A California lawmaker – who also happens to be a physician – says he is scaling down his family’s Thanksgiving celebrations this year and urges other Californians to do the same.
Dr. Richard Pan represents the Sacramento area in the State Senate and led the fight to tighten the state’s vaccine laws during the measles outbreak.
Now he is championing common sense COVID precautions and says with cases rising dramatically, it is no time to throw caution to the wind.
“Thanksgiving represents a challenge because people do want to get together, but the safest thing to do is to just stick with your own household and visit your family and friends virtually,” he said. “We don’t need people mixing together in different households. We know that this COVID particularly spreads when people from different households get together, so we’ve seen super spreader events from weddings, from birthday parties and even from, unfortunately, memorial services.”
He and his family plan to celebrate at home with no outside relatives or friends, which is the safest way to mark the holiday.
But if you absolutely must have guests, there are still ways to reduce your risk.
“You should starting now say, anything else where I may be exposed, any other gatherings, et cetera, I’m not going to any of those, right?

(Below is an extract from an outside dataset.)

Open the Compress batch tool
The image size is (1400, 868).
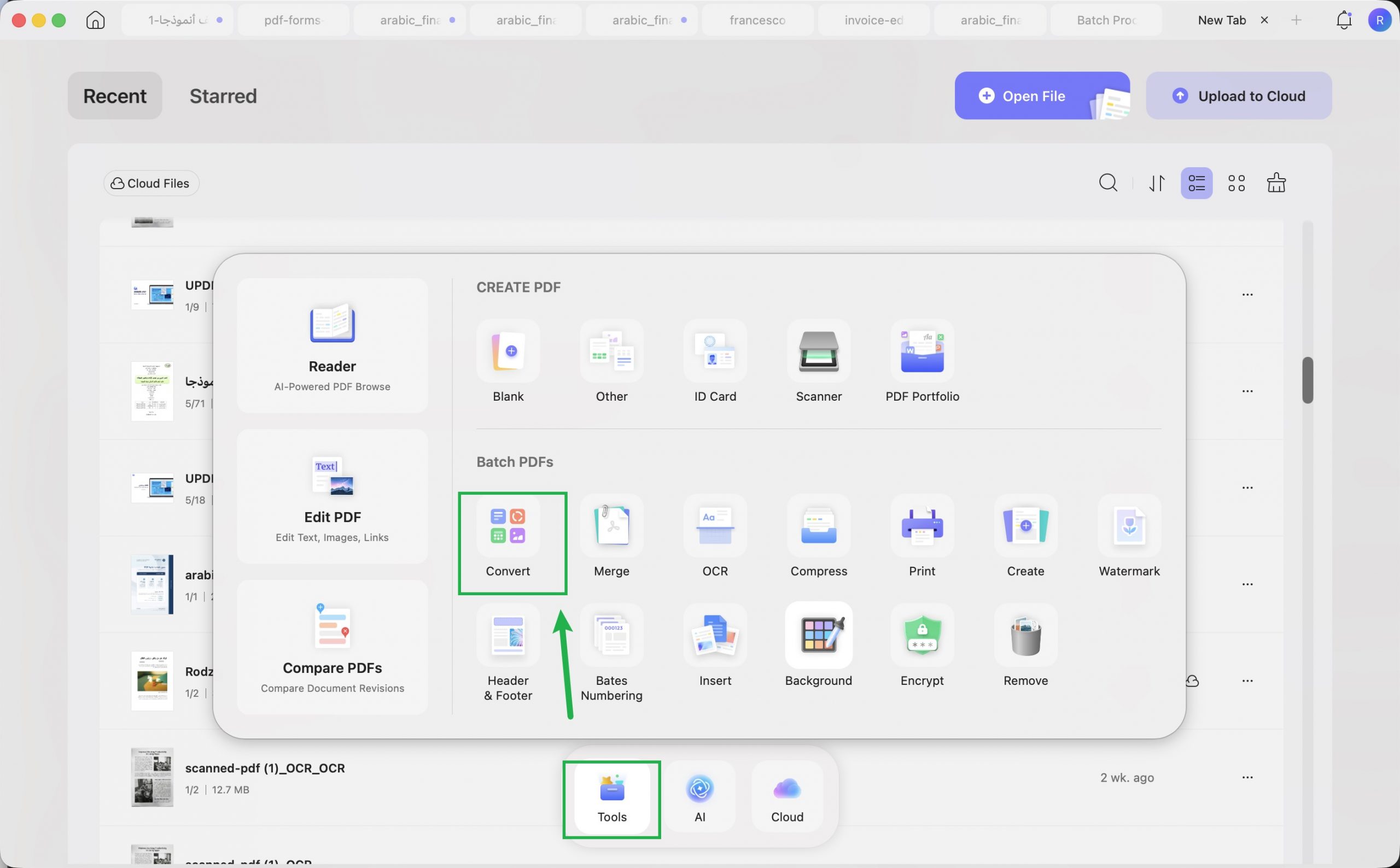818,536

So we’re going to completely isolate leading up to this,” said Pan.
In other words, you and your guests should all quarantine between now and Thanksgiving, and get tested before showing up for dinner.
On Thanksgiving Day, everyone in the group should still wear their masks as much as possible and maintain a safe distance from anyone who is not in your household.
Despite all of the warnings and public health advisories, Dr. Pan says he has no doubt that we will still hear reports of Thanksgiving super spreader events.